EMA recommends five new medicines addressing rare diseases and aggressive cancers

The European Medicines Agency (EMA) has recommended five new medicines for approval following its Committee for Medicinal Products for Human Use (CHMP) meeting in March 2026, marking another step forward in addressing unmet medical needs across oncology, rare diseases and paediatrics.

Among the highlights is Adstiladrin (nadofaragene firadenovec), recommended for adults with Bacillus Calmette-Guérin (BCG)-unresponsive non-muscle invasive bladder cancer. The committee also recommended Imdylltra (tarlatamab) for approval, a novel treatment for relapsed extensive-stage small cell lung cancer (SCLC), a disease with particularly poor prognosis and limited treatment options.

Commenting on Imdylltra, Amgen said: “SCLC is one of the most aggressive solid tumors, accounting for approximately 13-15% of lung cancer diagnoses worldwide. While patients may initially respond to chemotherapy, most relapse within months and long-term survival remains low. If approved, this would mark an important milestone for patients and clinicians across Europe and underscore Amgen’s continued progress in advancing innovative immuno-oncology therapies.”

Imdylltra falls under the scope of the EU Health Technology Assessment Regulation. The Member State Coordination Group on Health Technology Assessment (HTA) will endorse the draft joint clinical assessment for this product within 30 days of the European Commission granting marketing authorisation.

The CHMP also issued a positive opinion under exceptional circumstances for Joenja (leniolisib), developed by Pharming, for activated phosphoinositide 3-kinase delta syndrome (APDS), a rare and potentially life-threatening immune disorder affecting just one to two people per million globally.

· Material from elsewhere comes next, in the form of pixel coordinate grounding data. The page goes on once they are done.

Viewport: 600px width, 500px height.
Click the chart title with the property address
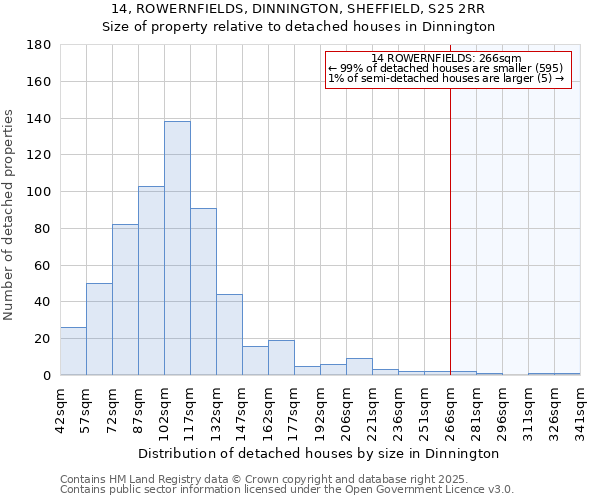click(x=299, y=9)

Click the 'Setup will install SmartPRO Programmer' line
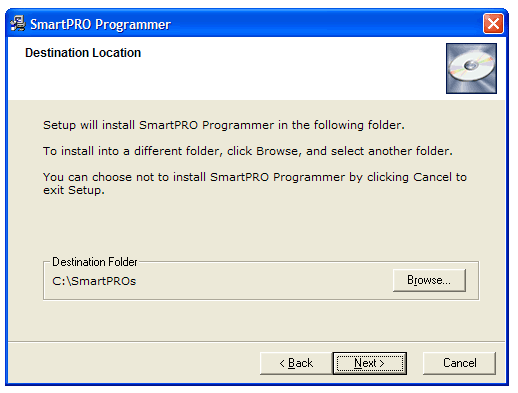point(224,125)
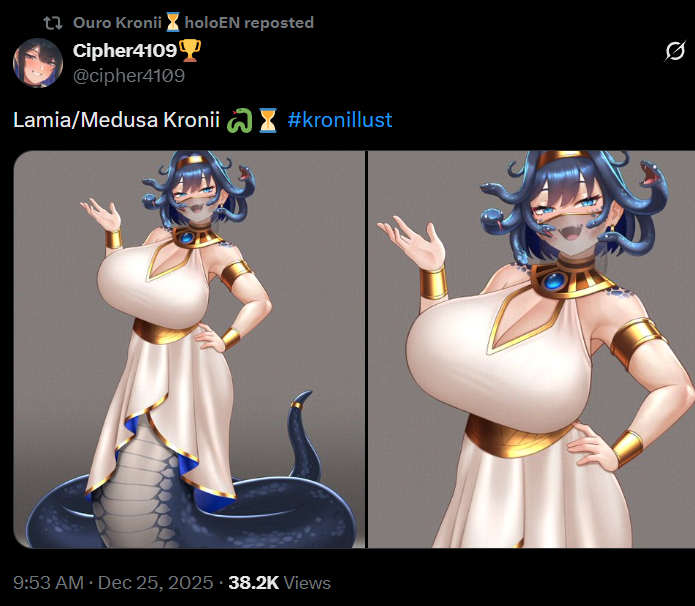This screenshot has height=606, width=695.
Task: Click the trophy emoji beside Cipher4109
Action: click(190, 50)
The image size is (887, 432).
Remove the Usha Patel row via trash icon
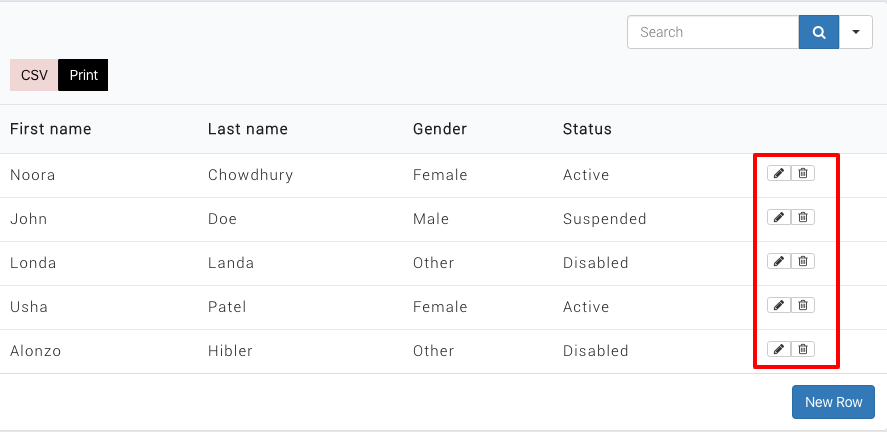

Fabrice Chouraqui, CEO of Pharming, said: “For patients living with APDS, there remains a significant unmet medical need. By targeting the underlying cause of the disease, Joenja could mark a step-change in APDS care in Europe. Today’s positive CHMP opinion… reflects the strength of the clinical data and the dedication of the patients, families, and physicians who participated in the clinical studies.”

Another notable recommendation was for Zepzelca (lurbinectedin), developed by PharmaMar, as a maintenance treatment for extensive-stage SCLC. The decision is based on Phase 3 IMforte trial data showing a 46% reduction in disease progression or death and a 27% reduction in mortality when combined with atezolizumab.

Luis Mora, Managing Director of PharmaMar, commented: “The CHMP's positive opinion represents a very important milestone in facilitating access for European patients to a new therapeutic option. It also represents important recognition of our Company's commitment to research and development of innovative new compounds.”

Two additional recommendations include Bopediat (furosemide), a paediatric-use medicine for treating oedema and hypertension in children with chronic kidney disease, and an extension of Zepzelca’s orphan drug designation.

Beyond new approvals, the CHMP recommended 13 extensions of therapeutic indications for existing medicines and confirmed its refusal to extend the use of Hetlioz (tasimelteon) for Smith-Magenis syndrome. It also concluded a review requested by the European Commission, recommending that Tecovirimat SIGA should no longer be used to treat mpox.

The committee’s decisions now move to the European Commission for final approval, which typically follows within a few months.